When liquid sulfur is discharged into cold seawater in an undersea volcanic eruption, probably the form of sulfur generated is plastic sulfur.
Sulfur Rings
Most of the allotropes of sulfur consist of molecular rings, Sn, where n = 6-20. The most stable of these rings is S8, a molecule having S–S interatomic distances of 2.05 ˚A and belonging to the D4d point group. Commercially available sulfur consists mostly of S8 molecules, but it typically has a bright yellow color (characteristic of elemental sulfur) that comes from a small amount of S7 impurity. Pure S8 is pale yellow-green.
Another impurity that may be present in volcanic sulfur is S7Se, where one of the sulfur atoms in the eight-membered ring is replaced with selenium.
Hexasulfur
Molecular hexasulfur has been synthesized in various ways. One way is via the thermal decomposition of S2I2, itself being generated by reaction of 2 KI with S2Cl2, analogous to the organic Finkelstein reaction. Using this method, it is possible to obtain S6 in ca. 36% yield after separation from other S2n molecules by fractional precipitation.

▶ Problems and tasks
(A) Do the following statements agree with the sulfur text? (i) S8 is the most stable of the sulfur rings. (ii) Pure S8 has a bright yellow color. (iii) The S2I2 method gives S6 in roughly 36% yield.
(B) Rewrite the listing lines from the line with "Image resolution: width=1000" through the end of the listing, replacing "signature" with "autograph" and keeping everything else unchanged. Give only those lines, without the pictures.

Rows on where targets appear

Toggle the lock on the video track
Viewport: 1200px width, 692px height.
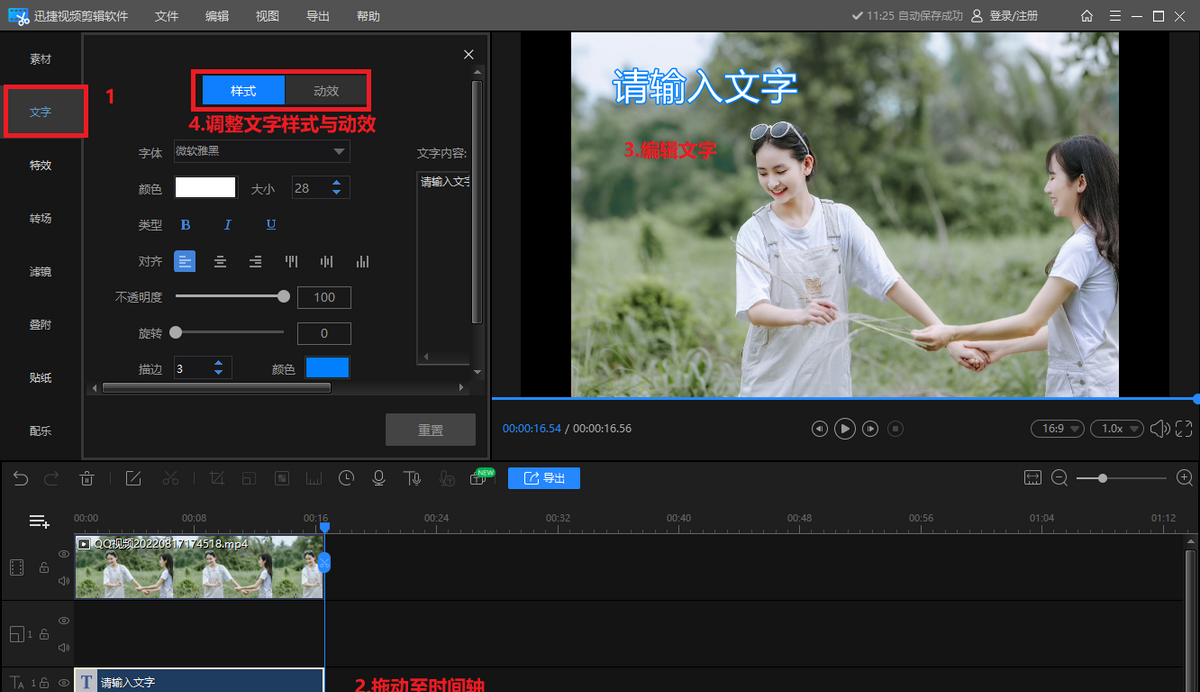[x=44, y=567]
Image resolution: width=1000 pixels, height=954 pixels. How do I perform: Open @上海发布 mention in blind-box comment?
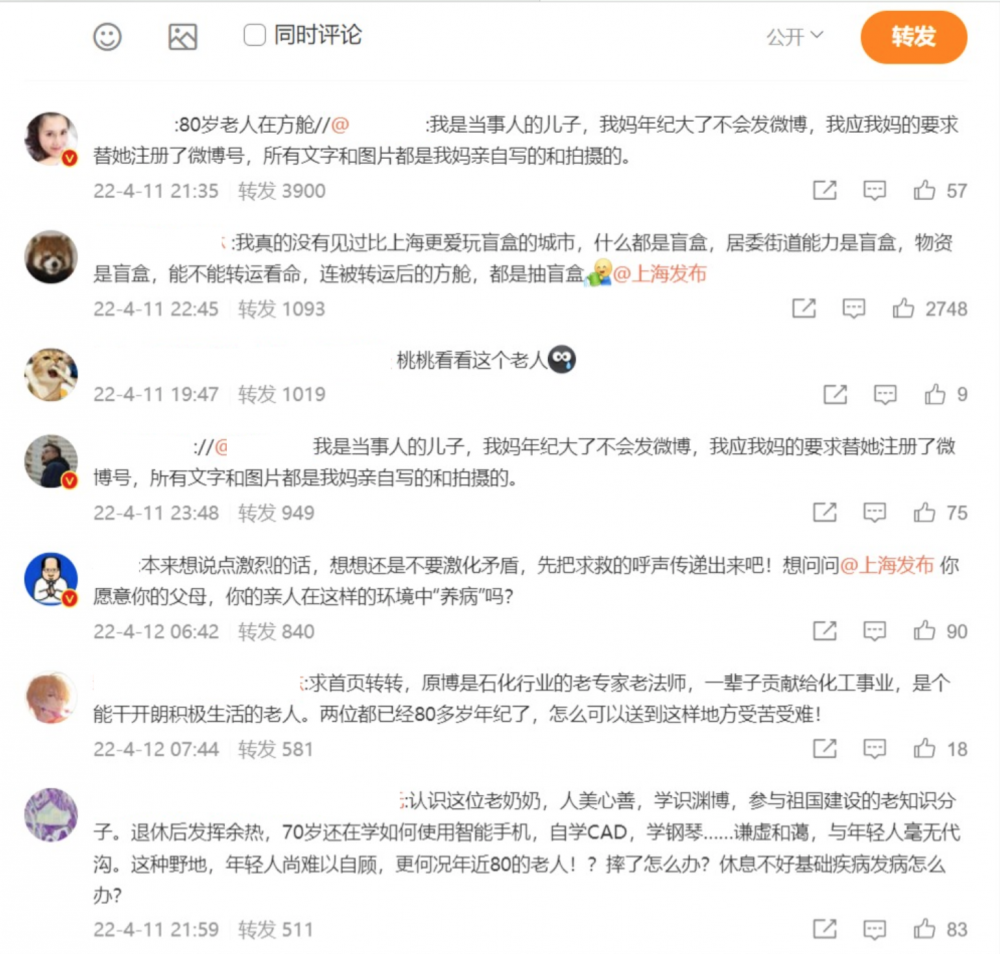tap(659, 274)
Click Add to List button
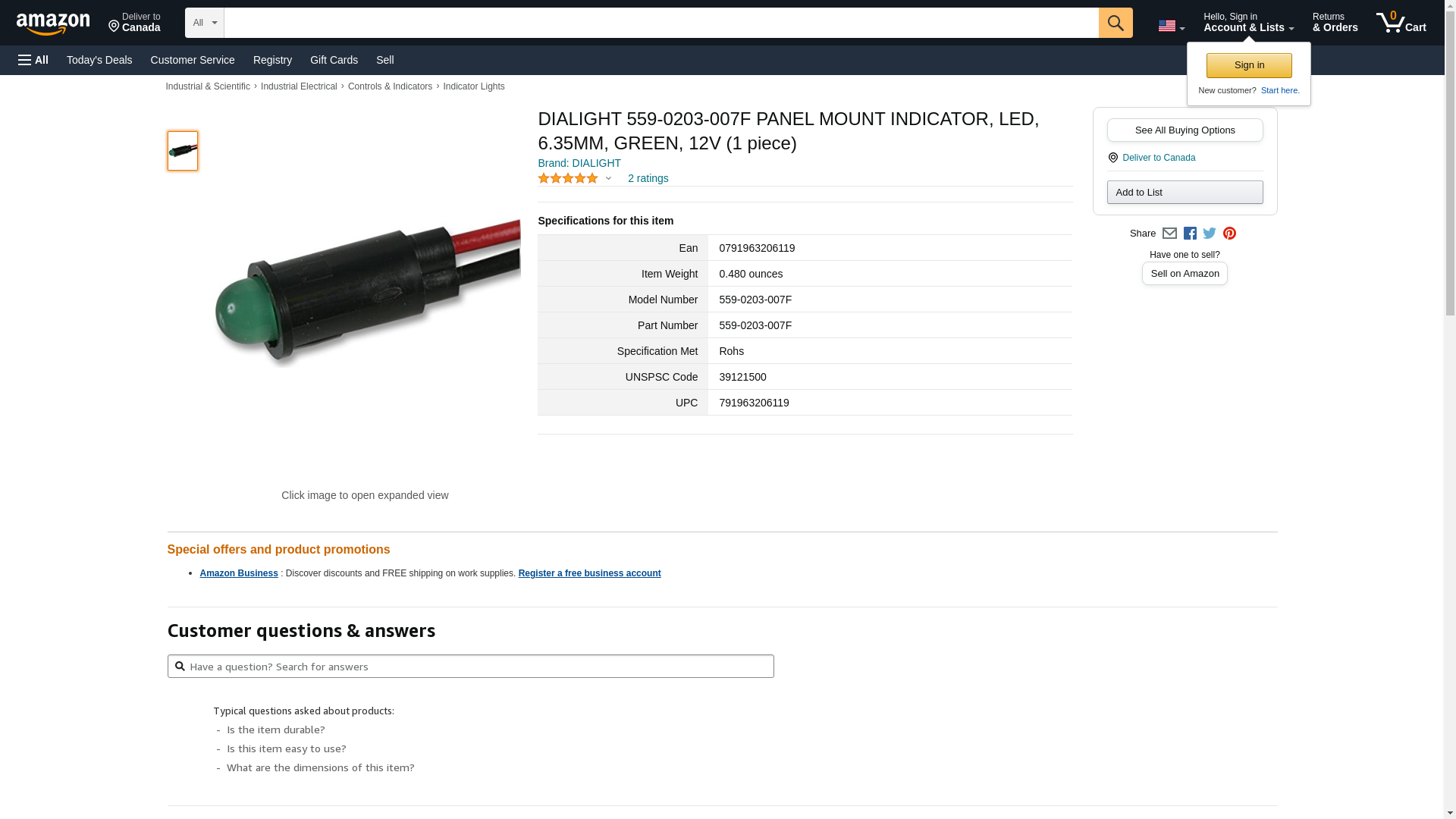Image resolution: width=1456 pixels, height=819 pixels. point(1185,192)
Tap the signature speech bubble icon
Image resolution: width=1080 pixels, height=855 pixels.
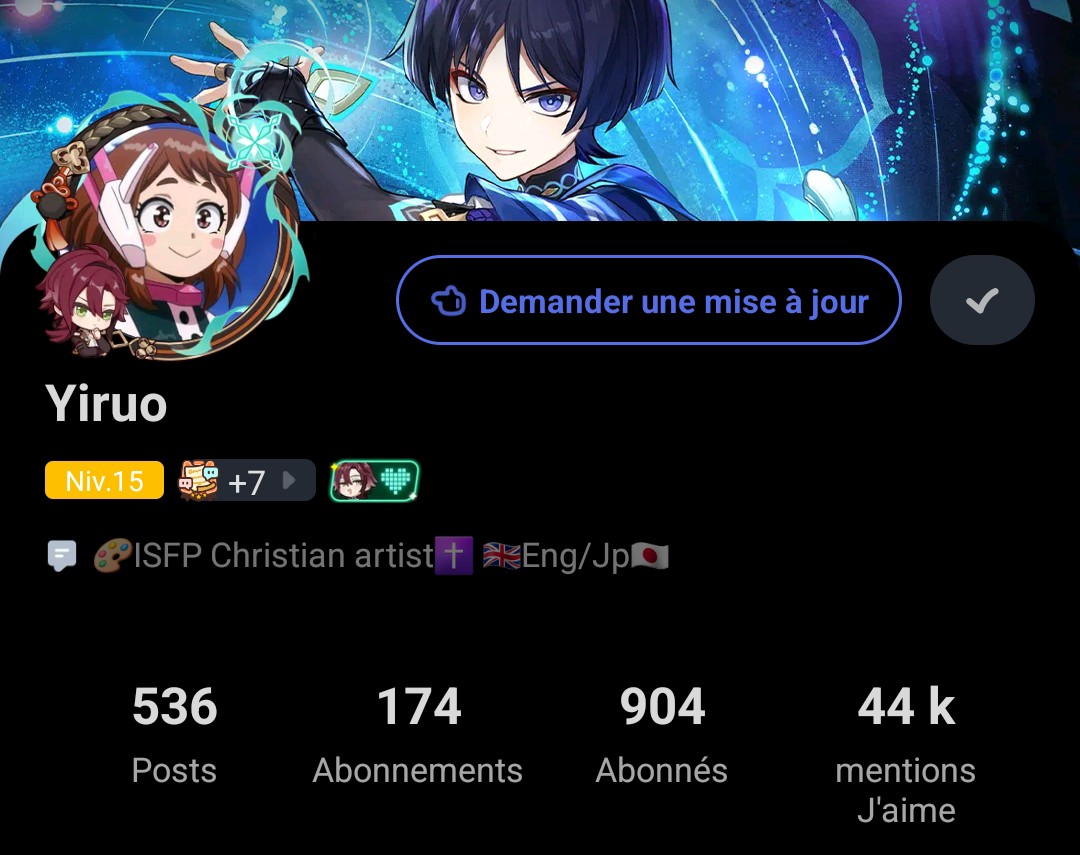[x=62, y=556]
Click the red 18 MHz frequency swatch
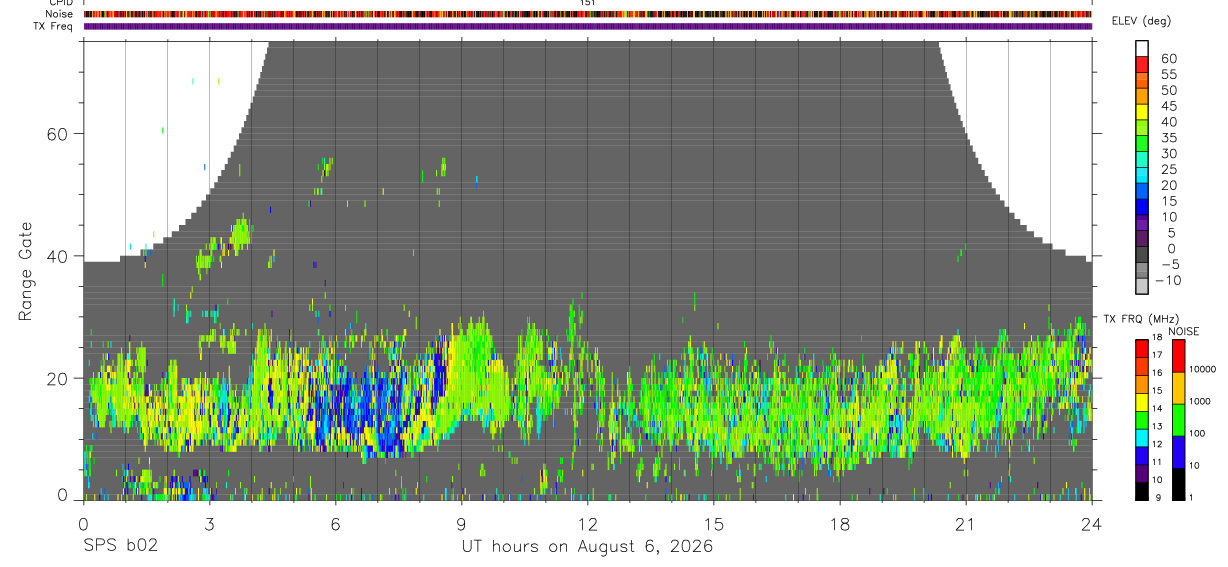The width and height of the screenshot is (1228, 567). coord(1141,347)
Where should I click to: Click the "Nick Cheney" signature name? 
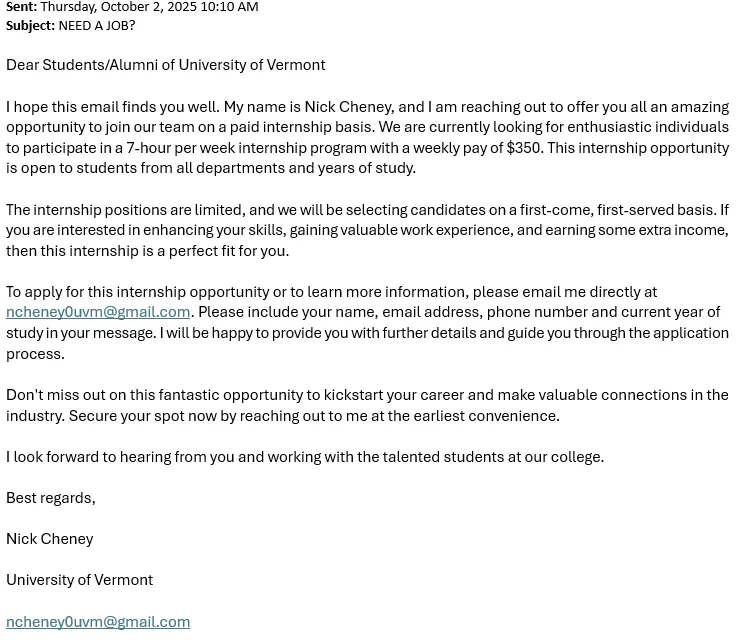click(50, 539)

▶ Results in order
(A)
(i) Yes: "The most stable of these rings is S8"
(ii) No: "Pure S8 is pale yellow-green."
(iii) Yes: "it is possible to obtain S6 in ca. 36% yield"

(B)
Image resolution: width=1000 pixels, height=954 pixels. How do I perform: Open @上海发布 mention in blind-box comment?
tap(659, 274)
Click Add to List button
Image resolution: width=1456 pixels, height=819 pixels. point(1185,192)
Tap the autograph speech bubble icon
Image resolution: width=1080 pixels, height=855 pixels.
[x=62, y=556]
Click the red 18 MHz frequency swatch
The width and height of the screenshot is (1228, 567). coord(1141,347)
Where should I click to: Click the "Nick Cheney" autograph name? 
click(50, 539)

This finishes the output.